Go through the lines below and tally each one holding "pixels". Write only the total.

------------------------------------------------------------------------

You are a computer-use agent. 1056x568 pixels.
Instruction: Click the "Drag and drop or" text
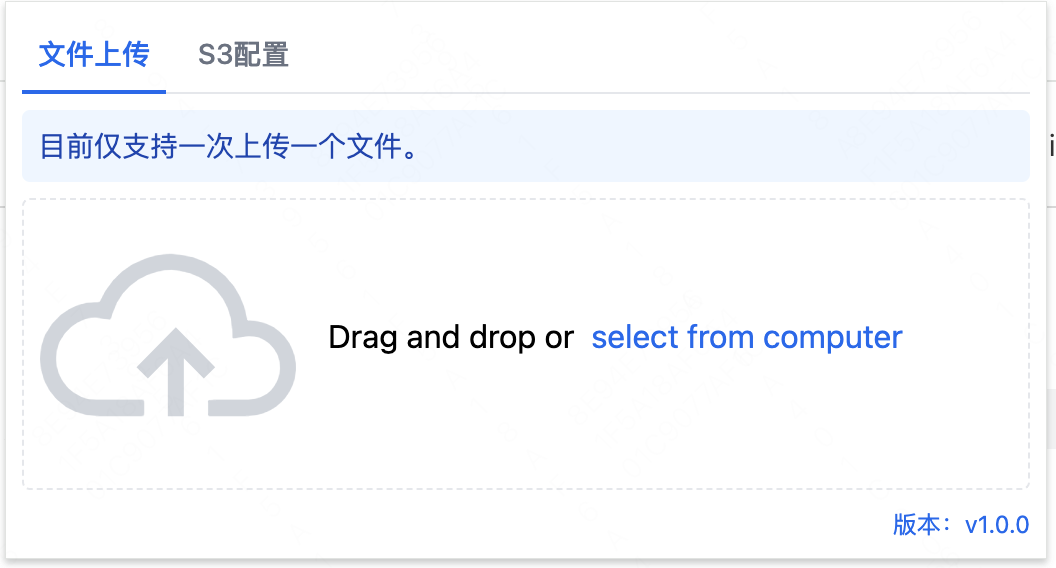pyautogui.click(x=450, y=337)
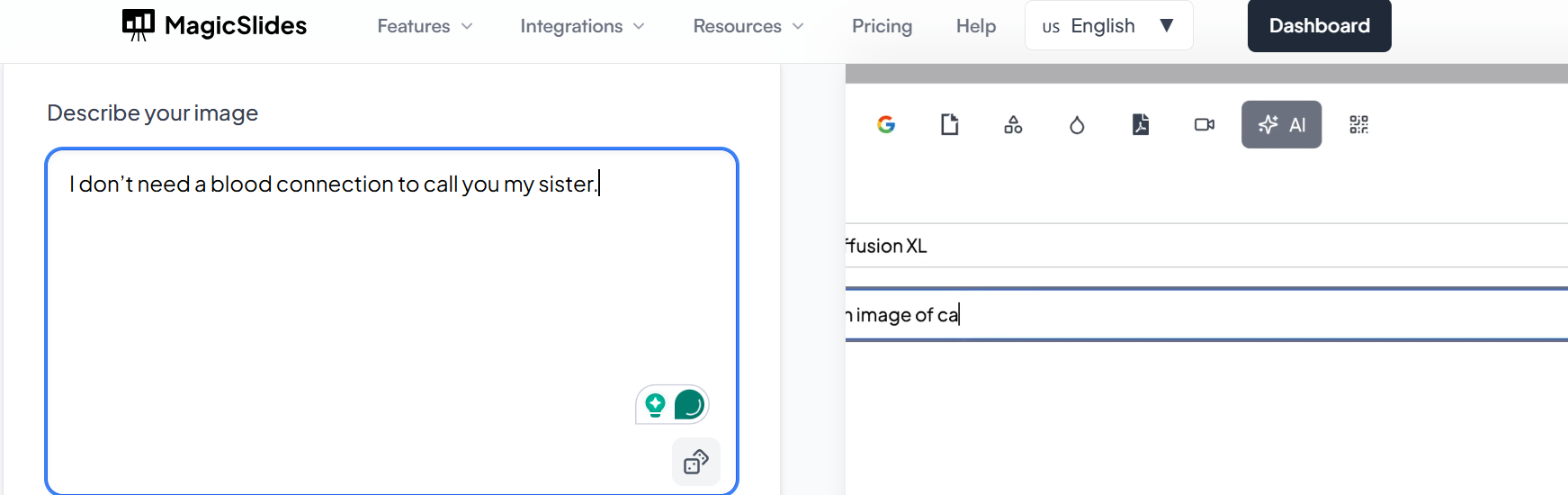Go to the Help page
The image size is (1568, 495).
[x=976, y=26]
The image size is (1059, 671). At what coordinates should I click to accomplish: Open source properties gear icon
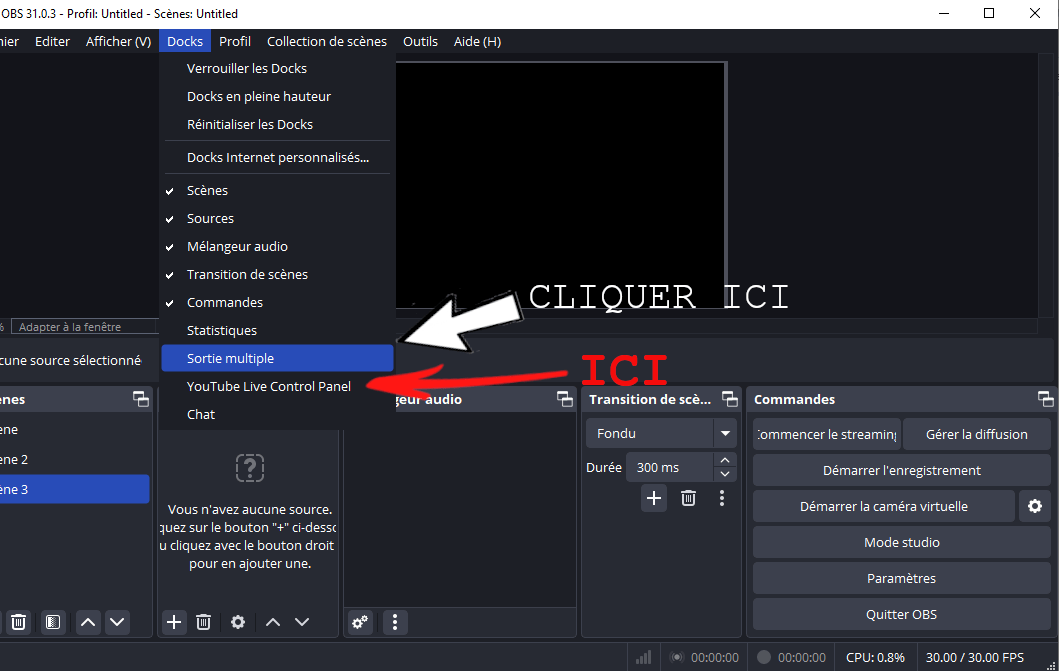click(238, 622)
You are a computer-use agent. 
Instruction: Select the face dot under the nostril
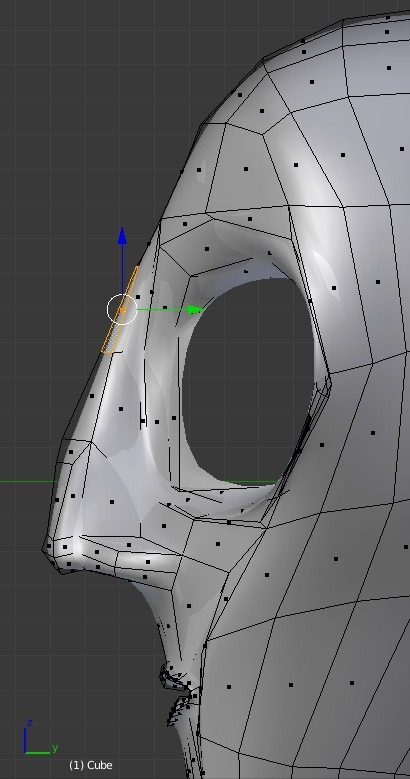pos(145,577)

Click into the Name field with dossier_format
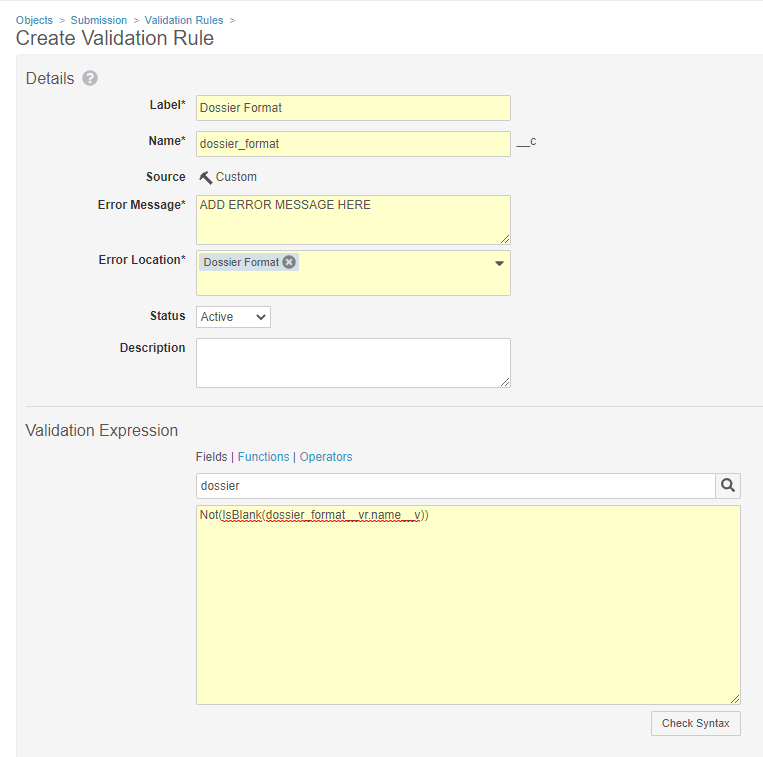353,144
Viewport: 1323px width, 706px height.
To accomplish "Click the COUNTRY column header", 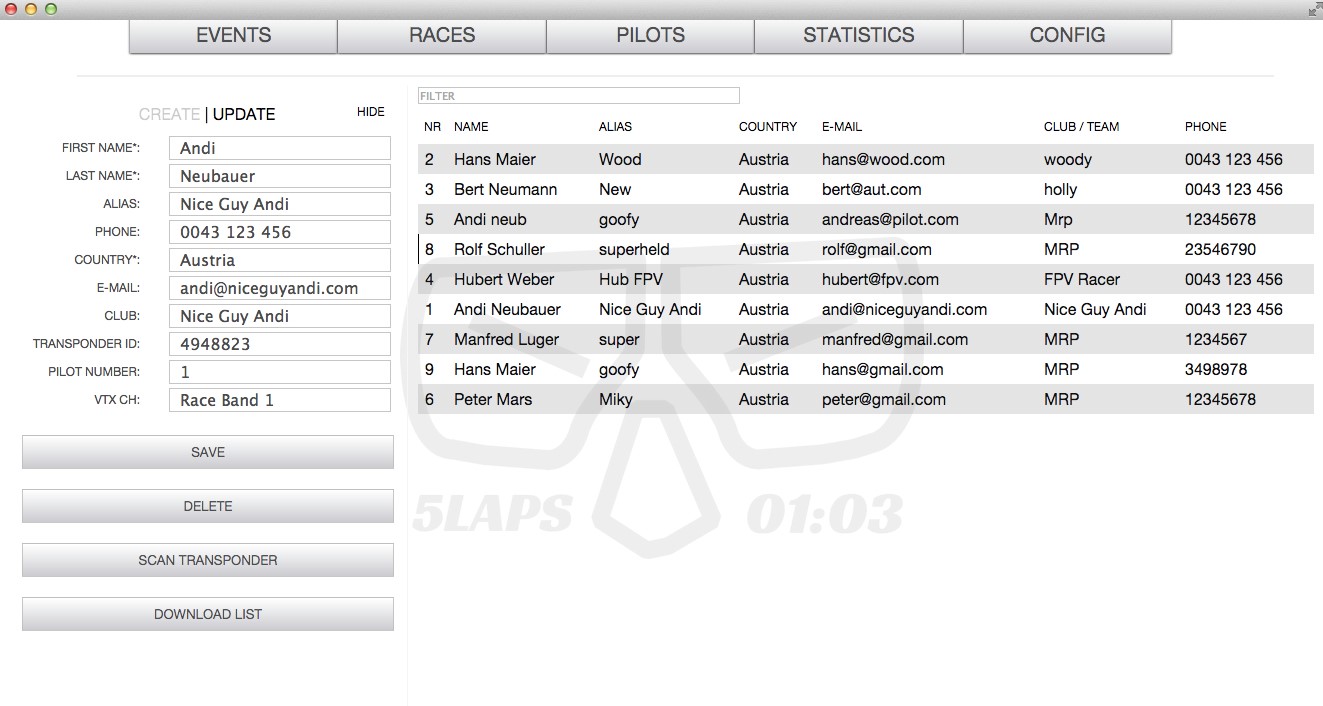I will tap(768, 127).
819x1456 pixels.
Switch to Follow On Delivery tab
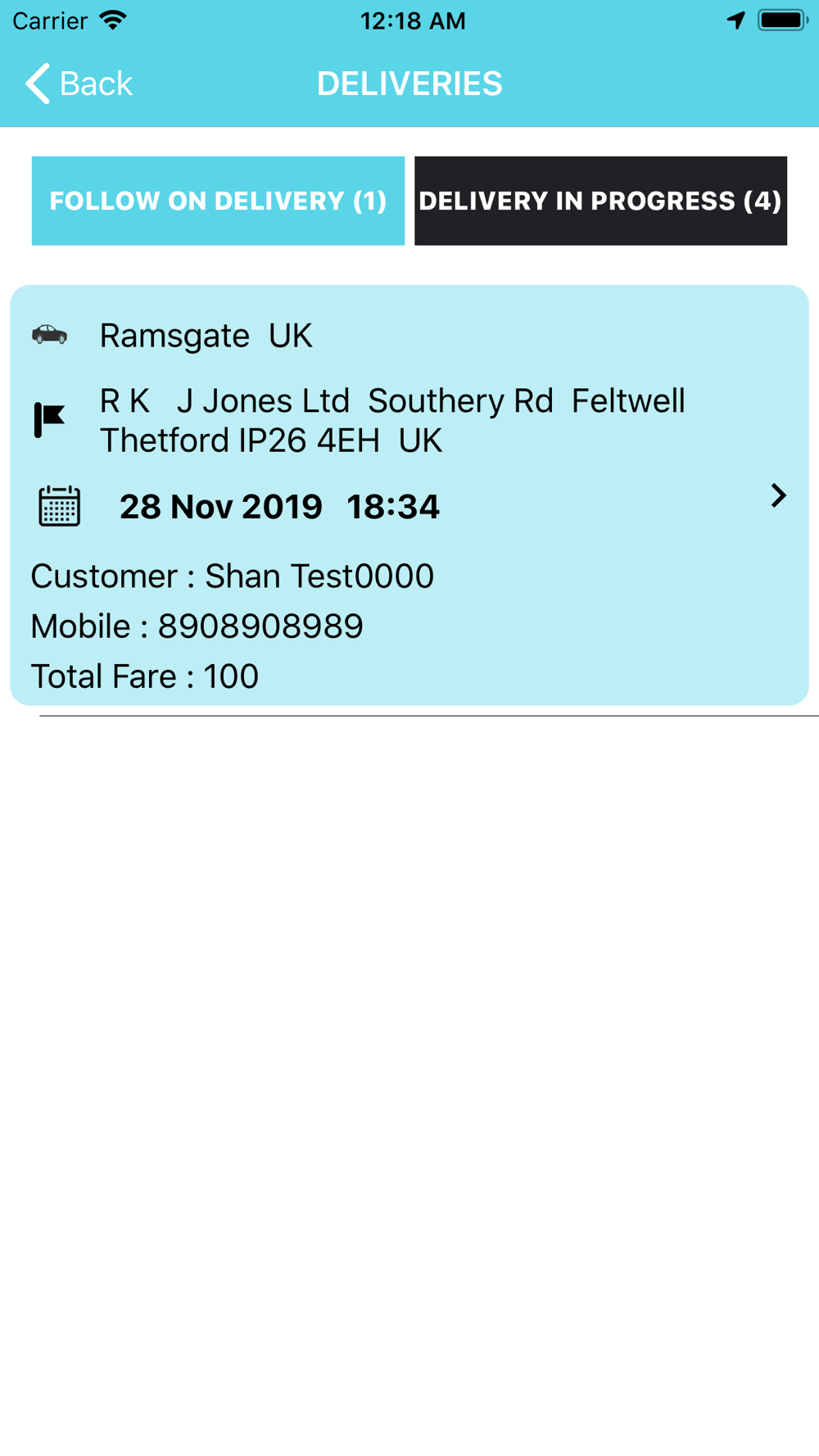(218, 201)

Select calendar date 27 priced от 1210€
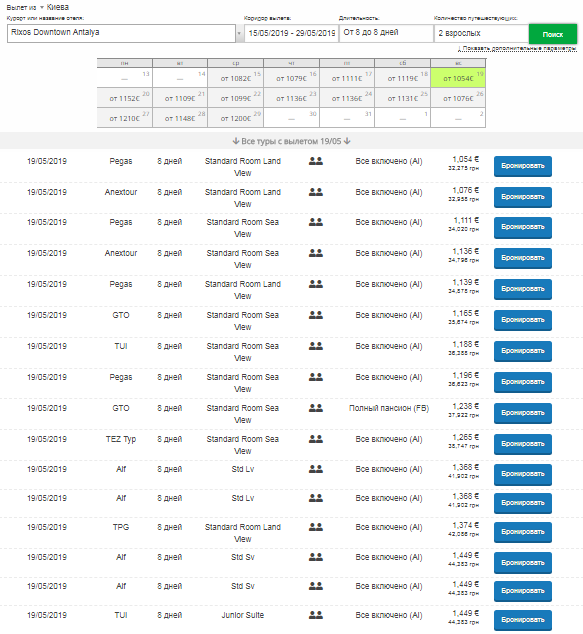pos(125,118)
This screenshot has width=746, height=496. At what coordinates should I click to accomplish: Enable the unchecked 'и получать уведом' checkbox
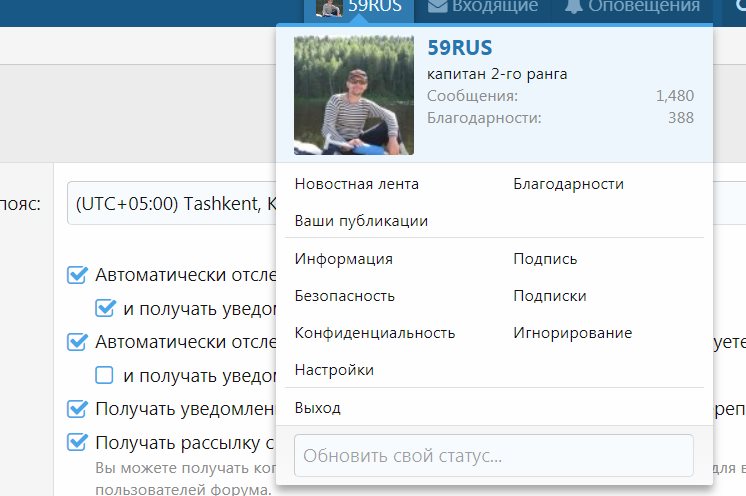click(x=105, y=376)
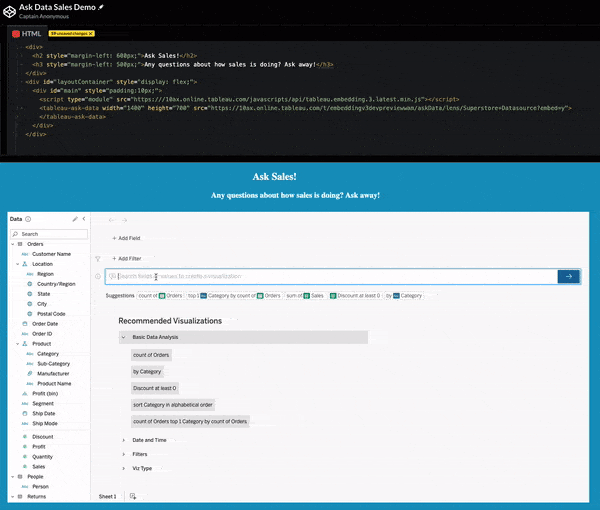Screen dimensions: 600x510
Task: Collapse the Data pane with the arrow icon
Action: point(84,218)
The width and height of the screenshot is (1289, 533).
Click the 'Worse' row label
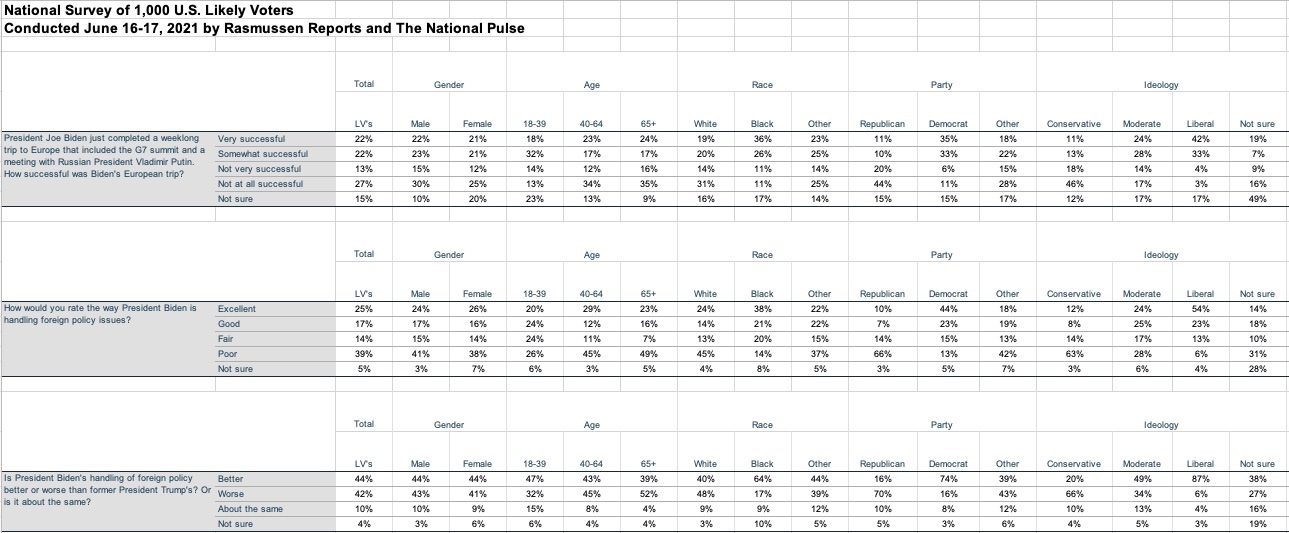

------------------------------------------------------------------------

ANSWER FOR THIS EXERCISE: 2